Gli ho assicurato le nostre preghiere e la nostra partecipazione al dolore della famiglia.

A causa di questa evenienza imprevista siamo in difficoltà sia per le Messe che per le Confessioni: lui infatti celebrava ben tre Messe e confessava durante altre due Messe.

Trovare un sostituto è difficile se non impossibile.

Sto cercando ovunque perché il mese di Agosto è il mese più affollato sia per le Confessioni che per le celebrazioni ma al momento sono riuscito a reperire un sacerdote per la Messa delle 10.00 e per quella delle 18.00. Per la Messa delle 9.00 sono ancora alla ricerca: per fortuna ci sono i seminaristi per cui almeno la Liturgia della Parola e la Comunione sono assicurate.

Colgo l’occasione per invitarvi a pregare, e a pregare con convinzione, perché il Signore favorisca nuove vocazioni sacerdotali e religiose (in questo caso maschili e femminili).

 

 

1.390 – IN CAMMINO – Il computer fa le bizze

Sono in forte ritardo nello scrivere la nota quotidiana. Il computer non ne voleva spere di accendersi e quindi ho perduto un’oretta sulla tabella di marcia della giornata.

Anche le persone delle volte fanno le bizze… soprattutto quando non si rendono conto di aver sbagliato e cercano (e trovano…) tutte le possibili giustificazioni!

In particolare coloro che fano uso di sostanze stupefacenti ne inventano di tutti i colori per nascondere la propria grave patologia.

Don Mazzi è stato un maestro insuperabile nell’aprire la coscienza dei drogati: non si considerava medico ma padre… non li considerava “pazienti” ma figli e con questo metodo semplice ha restituito alla vita tanti giovani, uomini e donne, che hanno smesso di fare le bizze e si sono decisi ad aprirsi con sincerità.

Il suo funerale è stata l’ennesima “lezione” ai suoi cari figli.  Non dimentichiamolo.

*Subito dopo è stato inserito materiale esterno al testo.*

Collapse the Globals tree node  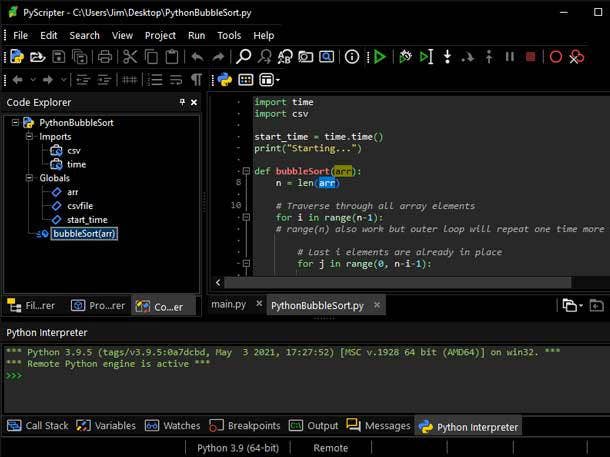[30, 178]
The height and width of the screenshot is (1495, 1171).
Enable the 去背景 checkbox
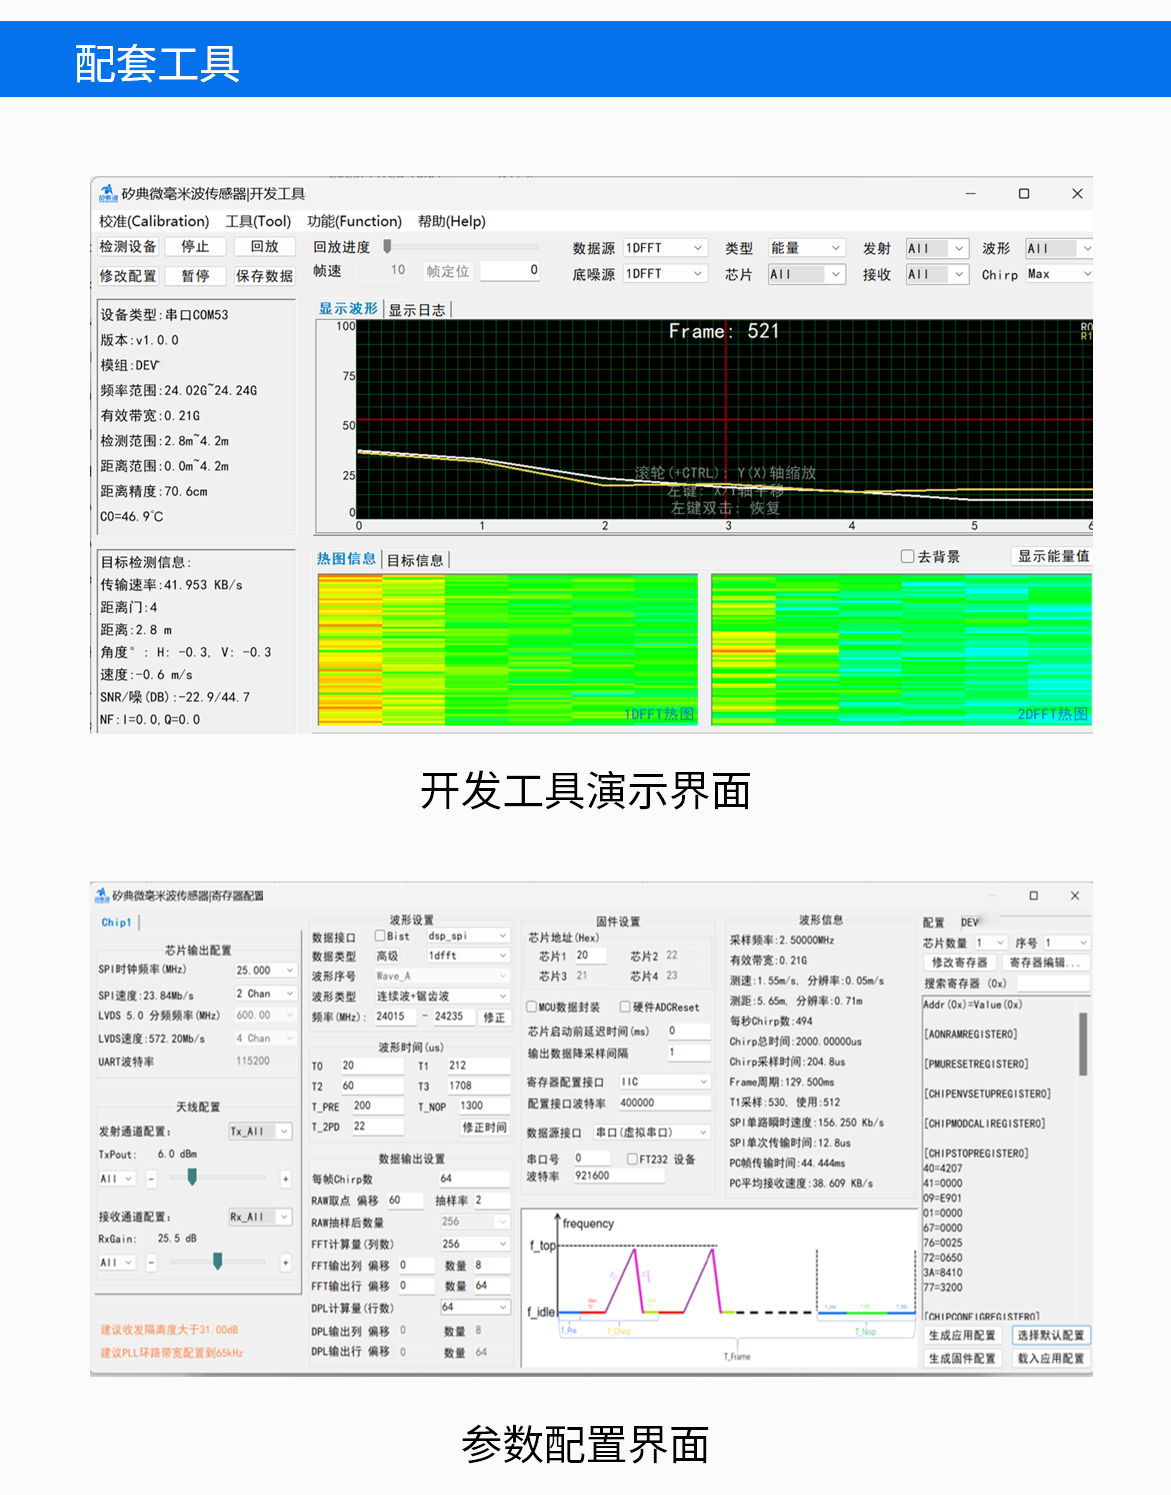click(908, 557)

1.389 – IN CAMMINO – Incubo notturno

Sono costretto a riposare con i dei tappi di cotone negli orecchi. Non posso mettere quelli della farmacia perché rischio di non sentire la sveglia e di lasciare la chiesa chiusa.

Con quelli di cotone sento e non sento perchè i rumori mi pervengono molto attutiti e dunque qualcosa fanno.

La mia camera dà su Via Trento che da una certa ora in poi diventa un incubo fra le auto modificate e i motorini smarmittati che fanno a gara a rincorrersi.

A notte fonda diventa poi luogo abituale di incontro fra giovanissimi che si accomodano sui gradini dell’abitazione e parlano/gridano/fumano e chissà cos’altro…

Stanotte ho avuto un incubo. Sentivo un vociare strano a volte sommesso a volte forte a volte ancora sguaiato. Avendo percorso per lunghi anni la tratta Pisa – Roma per gli studenti del Liceo ho pensato per un attimo d’essere in treno con una classe un po’ esuberante e invece ero nel letto, madido di sudore, rintontito dai tranquillanti perché non mi sento per niente bene.

Era in gruppo di una decina di giovanissimi che, accomodati sugli scalini di casa, cianciavano del più e del meno incuranti del riposo altrui!

Ho cercato di mantenere la calma e li ho pregati di togliersi di torno con parole un po’ forti. Se ne sono andati, qualcuno protagonista in negativo o meglio sfacciato… brontolando che a Forte dei Marmi non si può nemmeno “smadonnare” in pace. Insomma mi hanno rovinato la nottata.

Stamattina davanti alla porta c’erano numerose “cicche”. Non erano spinelli o simili, per fortuna. Ma comunque al vederle mi sono sentito davvero triste.

Dovrò mettere anch’io un vigilante come nelle ville di Roma Imperiale?